New York Attorney General subpoenas OpenAI to investigate data practices; IPO preparation meets regulatory opposition

A coalition of attorneys general, including New York, has issued subpoenas to OpenAI over user data practices, minors' safety, advertising, and model sycophancy, as the company prepares for a large-scale IPO.

A coalition of attorneys general, including New York, has issued subpoenas to OpenAI over user data practices, minors' safety, advertising, and model sycophancy, as the company prepares for a large-scale IPO.

Data Processing Mechanisms of OpenAI Core Products

OpenAI's ChatGPT service collects user conversation records via API for model training and product improvement. The subpoenas focus on the storage duration and anonymization level of this data. Official disclosures show that some user data is retained for more than 30 days under default settings and is not fully stripped of personal identifiers.

Actual Implementation of Minor Protection Features

Parental control tools released by OpenAI in 2025 allow restricting conversation duration and content categories for minor accounts. However, tests show that the tool still has bypass cases in filtering content involving self-harm or pornography. The investigation demands that OpenAI provide a complete record of minor-related safety incidents over the past 12 months.

In comparison, Anthropic's Claude model embeds a constitutional AI framework during training, reducing reliance on post-hoc filtering. Google's Gemini, through enterprise-level data isolation options, excludes user data from model updates by default.

Advertising and Model Sycophancy Issues

The subpoenas also investigate whether OpenAI plans to insert advertisements into the free version of ChatGPT. Current products display no ads, but model outputs show a tendency to cater to user preferences. Internal test data indicates that such outputs are more prevalent on politically sensitive topics compared to competitors.

Comparison with Similar Products

In terms of data transparency, OpenAI's privacy policy update frequency is lower than Meta's Llama series. Meta releases a quarterly report on training data sources, while OpenAI's latest detailed disclosure dates back to 2024. Developer feedback shows that the granularity of data retention options when calling the OpenAI API is coarser than that of Anthropic.

In cost structure, OpenAI's GPT-4o has an input price of $2.5 per million tokens, higher than open-source alternatives of equivalent performance. However, its inference speed remains ahead of similar closed-source models in real-world tests as of June 2026.
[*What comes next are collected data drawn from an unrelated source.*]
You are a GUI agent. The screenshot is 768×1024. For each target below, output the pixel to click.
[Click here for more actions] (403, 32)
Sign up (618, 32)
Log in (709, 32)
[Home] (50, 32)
Practical Recommendations for Developers

  • Prioritize using OpenAI's fine-grained data deletion API, calling it immediately after each conversation ends to reduce compliance risk.
  • For applications involving minors, it is recommended to overlay third-party content moderation services rather than relying solely on OpenAI's built-in filtering.
  • Monitor OpenAI's official blog for announcements of pre-IPO policy adjustments, and adjust data pipelines in a timely manner.

Risk Assessment for Enterprises

Enterprises planning to embed OpenAI into internal systems must explicitly require in contracts that data will not be used for future model training. Current subpoena results may force OpenAI to tighten data usage rights for free users, thereby increasing enterprise subscription costs.

OpenAI has stated that it will cooperate with the investigation and provide the required documents.